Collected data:
----

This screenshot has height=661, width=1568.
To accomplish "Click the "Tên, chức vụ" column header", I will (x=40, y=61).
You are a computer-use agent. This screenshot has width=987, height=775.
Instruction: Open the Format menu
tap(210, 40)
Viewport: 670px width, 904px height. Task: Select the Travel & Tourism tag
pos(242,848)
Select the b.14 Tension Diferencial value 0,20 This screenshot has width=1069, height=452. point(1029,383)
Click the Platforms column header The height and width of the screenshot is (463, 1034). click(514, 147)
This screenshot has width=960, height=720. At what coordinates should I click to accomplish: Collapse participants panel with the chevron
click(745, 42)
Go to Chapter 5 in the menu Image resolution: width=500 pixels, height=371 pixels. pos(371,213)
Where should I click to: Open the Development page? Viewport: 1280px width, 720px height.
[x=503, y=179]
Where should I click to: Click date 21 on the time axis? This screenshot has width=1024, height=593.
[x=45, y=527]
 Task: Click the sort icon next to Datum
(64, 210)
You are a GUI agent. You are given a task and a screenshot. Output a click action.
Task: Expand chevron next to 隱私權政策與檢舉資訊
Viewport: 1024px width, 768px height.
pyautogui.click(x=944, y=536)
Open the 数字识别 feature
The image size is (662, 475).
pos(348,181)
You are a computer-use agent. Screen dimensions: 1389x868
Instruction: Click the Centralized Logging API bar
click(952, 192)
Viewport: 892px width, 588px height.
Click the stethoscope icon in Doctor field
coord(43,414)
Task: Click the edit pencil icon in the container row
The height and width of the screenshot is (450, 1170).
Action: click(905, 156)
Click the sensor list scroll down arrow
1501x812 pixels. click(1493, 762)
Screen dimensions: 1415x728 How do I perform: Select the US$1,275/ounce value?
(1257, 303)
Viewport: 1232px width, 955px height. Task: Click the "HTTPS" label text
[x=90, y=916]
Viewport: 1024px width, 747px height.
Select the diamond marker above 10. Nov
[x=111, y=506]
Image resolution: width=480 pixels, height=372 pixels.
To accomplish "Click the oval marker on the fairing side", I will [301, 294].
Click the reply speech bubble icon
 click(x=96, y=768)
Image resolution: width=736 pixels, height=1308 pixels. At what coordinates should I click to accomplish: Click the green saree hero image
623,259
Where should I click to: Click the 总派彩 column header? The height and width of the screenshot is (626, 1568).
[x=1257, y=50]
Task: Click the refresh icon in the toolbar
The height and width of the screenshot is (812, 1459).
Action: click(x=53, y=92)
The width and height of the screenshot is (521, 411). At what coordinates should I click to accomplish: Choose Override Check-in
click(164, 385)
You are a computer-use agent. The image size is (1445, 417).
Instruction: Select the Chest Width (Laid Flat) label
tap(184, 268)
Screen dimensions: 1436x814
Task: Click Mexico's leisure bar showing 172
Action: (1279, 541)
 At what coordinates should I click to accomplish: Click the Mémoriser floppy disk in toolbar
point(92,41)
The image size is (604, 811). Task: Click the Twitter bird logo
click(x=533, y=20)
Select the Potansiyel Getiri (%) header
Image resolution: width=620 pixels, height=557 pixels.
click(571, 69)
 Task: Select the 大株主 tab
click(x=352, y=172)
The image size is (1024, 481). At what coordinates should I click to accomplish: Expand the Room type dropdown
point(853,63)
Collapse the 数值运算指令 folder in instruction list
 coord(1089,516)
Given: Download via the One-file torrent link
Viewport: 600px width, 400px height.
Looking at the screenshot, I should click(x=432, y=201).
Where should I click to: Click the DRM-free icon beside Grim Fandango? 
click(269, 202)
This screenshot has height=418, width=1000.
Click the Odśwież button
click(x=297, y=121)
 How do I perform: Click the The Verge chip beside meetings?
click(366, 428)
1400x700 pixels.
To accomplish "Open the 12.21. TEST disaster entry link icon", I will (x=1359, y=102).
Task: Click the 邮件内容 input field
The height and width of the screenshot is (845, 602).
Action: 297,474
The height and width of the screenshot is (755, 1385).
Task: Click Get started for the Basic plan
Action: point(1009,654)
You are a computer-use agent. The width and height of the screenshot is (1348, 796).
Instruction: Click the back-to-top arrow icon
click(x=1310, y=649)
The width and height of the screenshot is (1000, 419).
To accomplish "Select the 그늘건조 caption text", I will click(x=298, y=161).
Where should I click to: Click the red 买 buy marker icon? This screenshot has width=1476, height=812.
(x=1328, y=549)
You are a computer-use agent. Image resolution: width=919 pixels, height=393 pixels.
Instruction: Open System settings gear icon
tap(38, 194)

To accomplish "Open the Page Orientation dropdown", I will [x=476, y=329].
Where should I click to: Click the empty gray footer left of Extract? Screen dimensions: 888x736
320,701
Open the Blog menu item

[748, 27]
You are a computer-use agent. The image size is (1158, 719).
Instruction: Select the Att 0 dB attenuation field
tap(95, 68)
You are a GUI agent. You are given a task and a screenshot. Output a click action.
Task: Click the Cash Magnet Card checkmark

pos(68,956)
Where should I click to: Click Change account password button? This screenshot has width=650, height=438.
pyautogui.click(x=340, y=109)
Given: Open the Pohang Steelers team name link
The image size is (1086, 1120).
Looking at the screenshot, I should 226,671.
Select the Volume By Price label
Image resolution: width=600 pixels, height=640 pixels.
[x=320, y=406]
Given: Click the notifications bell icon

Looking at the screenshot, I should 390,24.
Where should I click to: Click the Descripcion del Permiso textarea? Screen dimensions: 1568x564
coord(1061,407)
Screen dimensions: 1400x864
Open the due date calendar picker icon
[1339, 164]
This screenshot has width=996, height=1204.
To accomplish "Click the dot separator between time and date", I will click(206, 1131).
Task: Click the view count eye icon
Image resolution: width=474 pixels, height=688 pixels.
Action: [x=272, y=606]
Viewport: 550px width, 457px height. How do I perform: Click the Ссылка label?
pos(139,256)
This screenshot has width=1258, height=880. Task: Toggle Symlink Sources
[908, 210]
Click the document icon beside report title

----

▶ _What is needed_
Reproduce the entries in full, exactly as written.

▶ _Solution to this problem_
This screenshot has height=661, width=1568.
To accomplish "Click the "Tên, chức vụ" column header", I will (x=40, y=61).
You are a computer-use agent. This screenshot has width=987, height=775.
Instruction: Open the Format menu
tap(210, 40)
Viewport: 670px width, 904px height. Task: Select the Travel & Tourism tag
pos(242,848)
Select the b.14 Tension Diferencial value 0,20 This screenshot has width=1069, height=452. point(1029,383)
Click the Platforms column header The height and width of the screenshot is (463, 1034). click(514, 147)
This screenshot has width=960, height=720. At what coordinates should I click to accomplish: Collapse participants panel with the chevron
click(745, 42)
Go to Chapter 5 in the menu Image resolution: width=500 pixels, height=371 pixels. pos(371,213)
Where should I click to: Open the Development page? Viewport: 1280px width, 720px height.
[x=503, y=179]
Where should I click to: Click date 21 on the time axis? This screenshot has width=1024, height=593.
[x=45, y=527]
 Task: Click the sort icon next to Datum
(64, 210)
You are a GUI agent. You are given a task and a screenshot. Output a click action.
Task: Expand chevron next to 隱私權政策與檢舉資訊
Viewport: 1024px width, 768px height.
pyautogui.click(x=944, y=536)
Open the 数字识别 feature
The image size is (662, 475).
pos(348,181)
You are a computer-use agent. Screen dimensions: 1389x868
Instruction: Click the Centralized Logging API bar
click(952, 192)
Viewport: 892px width, 588px height.
Click the stethoscope icon in Doctor field
coord(43,414)
Task: Click the edit pencil icon in the container row
The height and width of the screenshot is (450, 1170).
Action: click(905, 156)
Click the sensor list scroll down arrow
1501x812 pixels. click(1493, 762)
Screen dimensions: 1415x728 How do I perform: Select the US$1,275/ounce value?
(1257, 303)
Viewport: 1232px width, 955px height. Task: Click the "HTTPS" label text
[x=90, y=916]
Viewport: 1024px width, 747px height.
Select the diamond marker above 10. Nov
[x=111, y=506]
Image resolution: width=480 pixels, height=372 pixels.
To accomplish "Click the oval marker on the fairing side", I will [301, 294].
Click the reply speech bubble icon
 click(x=96, y=768)
Image resolution: width=736 pixels, height=1308 pixels. At what coordinates should I click to accomplish: Click the green saree hero image
623,259
Where should I click to: Click the 总派彩 column header? The height and width of the screenshot is (626, 1568).
[x=1257, y=50]
Task: Click the refresh icon in the toolbar
The height and width of the screenshot is (812, 1459).
Action: click(x=53, y=92)
The width and height of the screenshot is (521, 411). At what coordinates should I click to accomplish: Choose Override Check-in
click(164, 385)
You are a computer-use agent. The image size is (1445, 417).
Instruction: Select the Chest Width (Laid Flat) label
tap(184, 268)
Screen dimensions: 1436x814
Task: Click Mexico's leisure bar showing 172
Action: (1279, 541)
 At what coordinates should I click to accomplish: Click the Mémoriser floppy disk in toolbar
point(92,41)
The image size is (604, 811). Task: Click the Twitter bird logo
click(x=533, y=20)
Select the Potansiyel Getiri (%) header
Image resolution: width=620 pixels, height=557 pixels.
click(571, 69)
 Task: Select the 大株主 tab
click(x=352, y=172)
The image size is (1024, 481). At what coordinates should I click to accomplish: Expand the Room type dropdown
point(853,63)
Collapse the 数值运算指令 folder in instruction list
 coord(1089,516)
Given: Download via the One-file torrent link
Viewport: 600px width, 400px height.
Looking at the screenshot, I should click(x=432, y=201).
Where should I click to: Click the DRM-free icon beside Grim Fandango? 
click(269, 202)
This screenshot has height=418, width=1000.
Click the Odśwież button
click(x=297, y=121)
 How do I perform: Click the The Verge chip beside meetings?
click(366, 428)
1400x700 pixels.
To accomplish "Open the 12.21. TEST disaster entry link icon", I will (x=1359, y=102).
Task: Click the 邮件内容 input field
The height and width of the screenshot is (845, 602).
Action: 297,474
The height and width of the screenshot is (755, 1385).
Task: Click Get started for the Basic plan
Action: point(1009,654)
You are a computer-use agent. The width and height of the screenshot is (1348, 796).
Instruction: Click the back-to-top arrow icon
click(x=1310, y=649)
The width and height of the screenshot is (1000, 419).
To accomplish "Select the 그늘건조 caption text", I will click(x=298, y=161).
Where should I click to: Click the red 买 buy marker icon? This screenshot has width=1476, height=812.
(x=1328, y=549)
You are a computer-use agent. Image resolution: width=919 pixels, height=393 pixels.
Instruction: Open System settings gear icon
tap(38, 194)

To accomplish "Open the Page Orientation dropdown", I will [x=476, y=329].
Where should I click to: Click the empty gray footer left of Extract? Screen dimensions: 888x736
320,701
Open the Blog menu item

[748, 27]
You are a computer-use agent. The image size is (1158, 719).
Instruction: Select the Att 0 dB attenuation field
tap(95, 68)
You are a GUI agent. You are given a task and a screenshot. Output a click action.
Task: Click the Cash Magnet Card checkmark

pos(68,956)
Where should I click to: Click Change account password button? This screenshot has width=650, height=438.
pyautogui.click(x=340, y=109)
Given: Open the Pohang Steelers team name link
The image size is (1086, 1120).
Looking at the screenshot, I should 226,671.
Select the Volume By Price label
Image resolution: width=600 pixels, height=640 pixels.
[x=320, y=406]
Given: Click the notifications bell icon

Looking at the screenshot, I should 390,24.
Where should I click to: Click the Descripcion del Permiso textarea? Screen dimensions: 1568x564
coord(1061,407)
Screen dimensions: 1400x864
Open the due date calendar picker icon
[1339, 164]
This screenshot has width=996, height=1204.
To accomplish "Click the dot separator between time and date", I will click(206, 1131).
Task: Click the view count eye icon
Image resolution: width=474 pixels, height=688 pixels.
Action: [x=272, y=606]
Viewport: 550px width, 457px height. How do I perform: Click the Ссылка label?
pos(139,256)
This screenshot has width=1258, height=880. Task: Toggle Symlink Sources
[908, 210]
Click the document icon beside report title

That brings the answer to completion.